# 13 Oct 10:  ISAF Mission Still U.N. Mandated....



## The Bread Guy (13 Oct 2010)

.... via a unanimous vote of the Security Council - highlights mine:


> The Security Council today extended the mission of the International Security Assistance Force (ISAF) in Afghanistan for another year, calling on Governments to increase its current strength of 120,000 troops to counter growing terrorism by the Taliban and Al-Qaida.
> 
> In a unanimously adopted resolution, similar to last year’s call when the force numbered barely half its current strength at 67,700, the 15-member body recognized “the need to further strengthen ISAF to meet all its operational requirements.”
> 
> ...


More from the U.N. News Centre here.

Edited to include link to text of resolution (unofficial transcription) here.


----------



## ModlrMike (13 Oct 2010)

milnews.ca said:
			
		

> .... via a unanimous vote of the Security Council...

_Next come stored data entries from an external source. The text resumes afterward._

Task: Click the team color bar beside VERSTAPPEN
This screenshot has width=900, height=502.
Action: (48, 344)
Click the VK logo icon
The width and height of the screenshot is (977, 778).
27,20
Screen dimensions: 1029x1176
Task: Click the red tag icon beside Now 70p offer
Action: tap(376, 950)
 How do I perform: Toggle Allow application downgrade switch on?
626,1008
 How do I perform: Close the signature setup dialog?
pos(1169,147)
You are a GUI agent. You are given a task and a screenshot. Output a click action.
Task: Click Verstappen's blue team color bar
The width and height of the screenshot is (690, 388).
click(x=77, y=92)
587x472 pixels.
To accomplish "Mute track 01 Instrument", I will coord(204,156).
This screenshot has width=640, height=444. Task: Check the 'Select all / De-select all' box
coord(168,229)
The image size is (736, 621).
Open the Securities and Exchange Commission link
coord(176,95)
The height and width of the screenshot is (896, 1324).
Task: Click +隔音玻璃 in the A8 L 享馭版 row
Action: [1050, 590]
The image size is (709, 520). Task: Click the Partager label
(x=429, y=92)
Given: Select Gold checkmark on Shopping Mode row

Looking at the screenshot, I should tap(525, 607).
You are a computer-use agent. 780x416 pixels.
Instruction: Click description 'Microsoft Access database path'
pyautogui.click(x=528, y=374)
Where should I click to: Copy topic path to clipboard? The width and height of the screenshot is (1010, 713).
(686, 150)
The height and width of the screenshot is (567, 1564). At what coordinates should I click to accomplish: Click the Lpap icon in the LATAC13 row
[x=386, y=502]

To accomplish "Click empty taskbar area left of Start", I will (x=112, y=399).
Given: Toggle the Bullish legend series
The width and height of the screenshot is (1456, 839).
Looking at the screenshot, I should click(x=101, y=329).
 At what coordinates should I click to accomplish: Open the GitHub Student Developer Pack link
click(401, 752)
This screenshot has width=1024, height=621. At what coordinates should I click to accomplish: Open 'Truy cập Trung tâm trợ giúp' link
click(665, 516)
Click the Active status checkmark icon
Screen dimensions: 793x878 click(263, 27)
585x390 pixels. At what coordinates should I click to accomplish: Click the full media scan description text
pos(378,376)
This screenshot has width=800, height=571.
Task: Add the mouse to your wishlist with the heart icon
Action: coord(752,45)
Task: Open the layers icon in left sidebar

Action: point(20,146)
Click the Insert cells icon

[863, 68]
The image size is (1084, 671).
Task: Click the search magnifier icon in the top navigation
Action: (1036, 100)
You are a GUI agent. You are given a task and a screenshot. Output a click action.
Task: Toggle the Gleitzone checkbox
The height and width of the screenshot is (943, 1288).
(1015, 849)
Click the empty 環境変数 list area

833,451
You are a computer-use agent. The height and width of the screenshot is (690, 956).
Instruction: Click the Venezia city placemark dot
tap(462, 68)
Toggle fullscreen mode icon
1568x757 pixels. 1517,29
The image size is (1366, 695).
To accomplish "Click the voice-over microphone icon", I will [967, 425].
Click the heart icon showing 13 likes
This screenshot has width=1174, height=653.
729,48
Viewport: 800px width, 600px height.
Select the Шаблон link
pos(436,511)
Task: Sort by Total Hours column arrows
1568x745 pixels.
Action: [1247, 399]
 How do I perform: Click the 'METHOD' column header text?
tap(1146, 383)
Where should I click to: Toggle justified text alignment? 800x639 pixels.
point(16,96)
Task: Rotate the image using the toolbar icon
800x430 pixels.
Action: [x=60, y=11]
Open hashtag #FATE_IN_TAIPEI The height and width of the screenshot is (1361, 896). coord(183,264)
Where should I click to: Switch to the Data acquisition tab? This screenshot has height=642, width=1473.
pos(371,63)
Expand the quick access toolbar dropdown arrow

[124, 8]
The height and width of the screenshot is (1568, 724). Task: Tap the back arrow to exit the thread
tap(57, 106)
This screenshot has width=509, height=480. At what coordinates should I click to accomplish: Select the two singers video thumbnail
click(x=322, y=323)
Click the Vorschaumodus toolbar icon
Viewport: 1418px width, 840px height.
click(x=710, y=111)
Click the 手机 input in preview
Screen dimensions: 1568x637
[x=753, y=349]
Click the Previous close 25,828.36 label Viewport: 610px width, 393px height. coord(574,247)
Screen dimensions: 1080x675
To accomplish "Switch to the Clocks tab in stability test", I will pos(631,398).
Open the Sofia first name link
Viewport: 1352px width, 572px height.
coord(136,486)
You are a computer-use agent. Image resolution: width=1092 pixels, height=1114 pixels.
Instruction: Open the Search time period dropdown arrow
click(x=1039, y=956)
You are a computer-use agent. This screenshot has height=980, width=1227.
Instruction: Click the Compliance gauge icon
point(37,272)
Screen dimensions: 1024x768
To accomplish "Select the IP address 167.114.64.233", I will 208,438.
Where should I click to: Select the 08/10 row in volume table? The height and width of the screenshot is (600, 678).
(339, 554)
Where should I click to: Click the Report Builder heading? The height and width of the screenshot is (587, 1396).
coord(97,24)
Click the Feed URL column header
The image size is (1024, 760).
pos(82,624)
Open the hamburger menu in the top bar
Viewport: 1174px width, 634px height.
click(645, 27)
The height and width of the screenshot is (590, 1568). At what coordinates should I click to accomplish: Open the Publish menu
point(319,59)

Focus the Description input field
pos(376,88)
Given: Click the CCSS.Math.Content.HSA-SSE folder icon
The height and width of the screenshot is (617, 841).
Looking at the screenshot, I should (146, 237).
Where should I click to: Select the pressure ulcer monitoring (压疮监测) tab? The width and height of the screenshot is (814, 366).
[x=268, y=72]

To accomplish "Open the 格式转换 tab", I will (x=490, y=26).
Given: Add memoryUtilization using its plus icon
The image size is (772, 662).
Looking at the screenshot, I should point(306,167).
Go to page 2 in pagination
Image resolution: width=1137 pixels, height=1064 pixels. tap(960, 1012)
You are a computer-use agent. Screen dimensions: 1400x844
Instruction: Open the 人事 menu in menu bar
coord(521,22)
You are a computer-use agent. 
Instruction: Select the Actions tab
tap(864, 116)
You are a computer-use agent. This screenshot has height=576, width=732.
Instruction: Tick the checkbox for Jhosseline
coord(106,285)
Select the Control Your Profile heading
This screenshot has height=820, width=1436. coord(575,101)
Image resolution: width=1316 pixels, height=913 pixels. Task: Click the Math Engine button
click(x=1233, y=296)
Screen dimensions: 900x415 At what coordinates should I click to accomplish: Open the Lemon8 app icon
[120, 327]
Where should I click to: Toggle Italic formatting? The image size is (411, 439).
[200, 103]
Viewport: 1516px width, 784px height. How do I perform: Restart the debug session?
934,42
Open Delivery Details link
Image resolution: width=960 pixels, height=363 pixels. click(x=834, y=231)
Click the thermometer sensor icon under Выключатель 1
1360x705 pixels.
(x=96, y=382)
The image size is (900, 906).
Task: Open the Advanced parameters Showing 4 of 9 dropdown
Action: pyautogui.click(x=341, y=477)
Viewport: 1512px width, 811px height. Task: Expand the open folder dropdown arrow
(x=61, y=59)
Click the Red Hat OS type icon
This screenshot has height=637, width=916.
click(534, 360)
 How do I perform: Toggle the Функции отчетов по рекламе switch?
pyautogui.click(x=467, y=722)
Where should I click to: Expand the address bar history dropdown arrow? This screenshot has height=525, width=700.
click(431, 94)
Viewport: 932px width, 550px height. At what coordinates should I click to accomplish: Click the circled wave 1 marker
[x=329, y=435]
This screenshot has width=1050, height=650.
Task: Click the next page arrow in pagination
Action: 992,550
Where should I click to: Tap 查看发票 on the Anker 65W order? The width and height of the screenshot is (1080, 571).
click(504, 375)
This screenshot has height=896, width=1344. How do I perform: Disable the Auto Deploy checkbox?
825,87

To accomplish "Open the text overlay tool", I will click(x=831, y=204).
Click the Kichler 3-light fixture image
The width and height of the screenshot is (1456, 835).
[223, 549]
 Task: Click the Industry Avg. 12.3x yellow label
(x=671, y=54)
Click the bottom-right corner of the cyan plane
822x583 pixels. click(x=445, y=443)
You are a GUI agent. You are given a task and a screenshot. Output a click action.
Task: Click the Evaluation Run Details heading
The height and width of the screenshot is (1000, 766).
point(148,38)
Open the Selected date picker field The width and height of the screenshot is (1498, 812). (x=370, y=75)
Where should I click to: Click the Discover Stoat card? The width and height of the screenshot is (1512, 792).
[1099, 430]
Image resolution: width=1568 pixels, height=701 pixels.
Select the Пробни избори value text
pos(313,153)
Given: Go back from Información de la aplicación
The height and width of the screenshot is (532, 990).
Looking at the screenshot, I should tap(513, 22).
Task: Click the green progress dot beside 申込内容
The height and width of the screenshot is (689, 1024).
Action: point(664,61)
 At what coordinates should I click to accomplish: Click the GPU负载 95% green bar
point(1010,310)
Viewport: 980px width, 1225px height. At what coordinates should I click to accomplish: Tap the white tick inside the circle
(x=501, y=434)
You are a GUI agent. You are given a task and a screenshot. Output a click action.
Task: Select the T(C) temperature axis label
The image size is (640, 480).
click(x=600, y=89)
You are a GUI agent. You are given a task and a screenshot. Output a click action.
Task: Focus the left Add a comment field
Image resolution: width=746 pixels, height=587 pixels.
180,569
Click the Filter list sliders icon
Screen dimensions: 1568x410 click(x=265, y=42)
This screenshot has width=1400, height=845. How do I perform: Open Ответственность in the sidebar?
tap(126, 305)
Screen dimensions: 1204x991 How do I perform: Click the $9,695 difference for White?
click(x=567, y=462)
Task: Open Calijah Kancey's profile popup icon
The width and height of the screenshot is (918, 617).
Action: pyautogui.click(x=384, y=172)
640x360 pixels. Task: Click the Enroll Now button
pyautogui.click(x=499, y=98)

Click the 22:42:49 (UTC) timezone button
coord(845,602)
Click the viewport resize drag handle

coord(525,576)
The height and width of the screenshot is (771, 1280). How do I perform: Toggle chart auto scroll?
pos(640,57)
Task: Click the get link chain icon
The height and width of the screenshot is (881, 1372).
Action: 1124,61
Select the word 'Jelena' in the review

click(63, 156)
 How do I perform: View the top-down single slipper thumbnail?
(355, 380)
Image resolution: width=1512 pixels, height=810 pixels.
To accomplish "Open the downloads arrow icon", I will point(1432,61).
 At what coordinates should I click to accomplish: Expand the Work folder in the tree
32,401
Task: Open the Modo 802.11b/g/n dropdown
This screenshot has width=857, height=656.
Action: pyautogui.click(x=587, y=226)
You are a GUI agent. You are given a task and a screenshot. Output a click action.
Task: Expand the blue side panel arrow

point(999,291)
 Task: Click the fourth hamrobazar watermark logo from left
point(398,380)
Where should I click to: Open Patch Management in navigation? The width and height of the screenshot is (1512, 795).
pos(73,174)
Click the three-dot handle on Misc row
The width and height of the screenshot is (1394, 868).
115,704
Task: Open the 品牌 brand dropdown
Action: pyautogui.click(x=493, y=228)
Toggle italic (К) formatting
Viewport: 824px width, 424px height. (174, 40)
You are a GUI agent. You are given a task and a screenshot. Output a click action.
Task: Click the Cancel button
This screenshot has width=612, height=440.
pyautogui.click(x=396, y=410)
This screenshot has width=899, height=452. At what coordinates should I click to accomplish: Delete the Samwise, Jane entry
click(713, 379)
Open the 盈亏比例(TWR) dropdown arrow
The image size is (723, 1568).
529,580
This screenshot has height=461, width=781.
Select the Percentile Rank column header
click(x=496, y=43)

Which will mean absolutely nothing to the:

blood for oil;
G Bush's war;
CIA conspiracy;
we're the drug runners;
bring them home;
peace in our time;
let's talk;
group hug;
etc, etc, etc crowd.


----------



## lethalLemon (13 Oct 2010)

So this means what for the CF personnel that are attached to ISAF?

I'm a little confused right now...


----------



## The Bread Guy (13 Oct 2010)

lethalLemon said:
			
		

> So this means what for the CF personnel that are attached to ISAF?
> 
> I'm a little confused right now...


The resolution basically means the UN Security Council says, "the mission has our blessing for another year".  Until Canada's government says something different, though, even if ISAF were there for another 50 years, our clock continues to tick to leave.


----------



## The Bread Guy (14 Oct 2010)

Official text of resolution attached (if you're like me with not enough to do   )


----------



## lethalLemon (14 Oct 2010)

milnews.ca said:
			
		

> The resolution basically means the UN Security Council says, "the mission has our blessing for another year".  Until Canada's government says something different, though, even if ISAF were there for another 50 years, our clock continues to tick to leave.





			
				milnews.ca said:
			
		

> Official text of resolution attached (if you're like me with not enough to do   )



Thank you


----------